- WHAT IS REQUIRED: How many lines in the records below contain the word "title"? Reply with that number only.

- DATASET EXTRACT:
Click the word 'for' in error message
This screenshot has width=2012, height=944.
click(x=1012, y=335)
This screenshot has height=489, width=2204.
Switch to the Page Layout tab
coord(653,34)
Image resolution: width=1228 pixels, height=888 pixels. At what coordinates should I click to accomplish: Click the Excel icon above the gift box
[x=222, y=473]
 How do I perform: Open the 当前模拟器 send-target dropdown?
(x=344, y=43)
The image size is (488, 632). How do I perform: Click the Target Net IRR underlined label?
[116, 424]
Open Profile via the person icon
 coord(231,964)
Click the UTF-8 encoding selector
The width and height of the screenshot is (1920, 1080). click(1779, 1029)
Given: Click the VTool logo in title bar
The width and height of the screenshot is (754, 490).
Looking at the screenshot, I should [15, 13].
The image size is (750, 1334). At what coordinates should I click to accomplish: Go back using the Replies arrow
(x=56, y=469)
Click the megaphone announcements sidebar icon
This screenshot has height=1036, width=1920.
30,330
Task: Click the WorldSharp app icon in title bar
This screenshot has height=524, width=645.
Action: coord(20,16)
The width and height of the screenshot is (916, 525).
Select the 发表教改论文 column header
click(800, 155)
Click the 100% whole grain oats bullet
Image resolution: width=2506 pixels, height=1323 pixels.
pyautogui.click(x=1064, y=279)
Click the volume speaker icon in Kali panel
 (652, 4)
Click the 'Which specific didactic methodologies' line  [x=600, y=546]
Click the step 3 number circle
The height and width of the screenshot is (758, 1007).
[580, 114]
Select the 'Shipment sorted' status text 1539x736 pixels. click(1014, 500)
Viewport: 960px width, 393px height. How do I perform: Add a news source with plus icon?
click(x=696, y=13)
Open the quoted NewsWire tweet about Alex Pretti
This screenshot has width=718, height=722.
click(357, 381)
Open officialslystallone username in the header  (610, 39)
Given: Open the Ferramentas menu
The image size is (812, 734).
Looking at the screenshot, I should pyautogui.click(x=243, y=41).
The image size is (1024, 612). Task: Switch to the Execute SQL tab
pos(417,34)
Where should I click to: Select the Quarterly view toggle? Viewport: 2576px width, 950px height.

- TASK SOLUTION: 2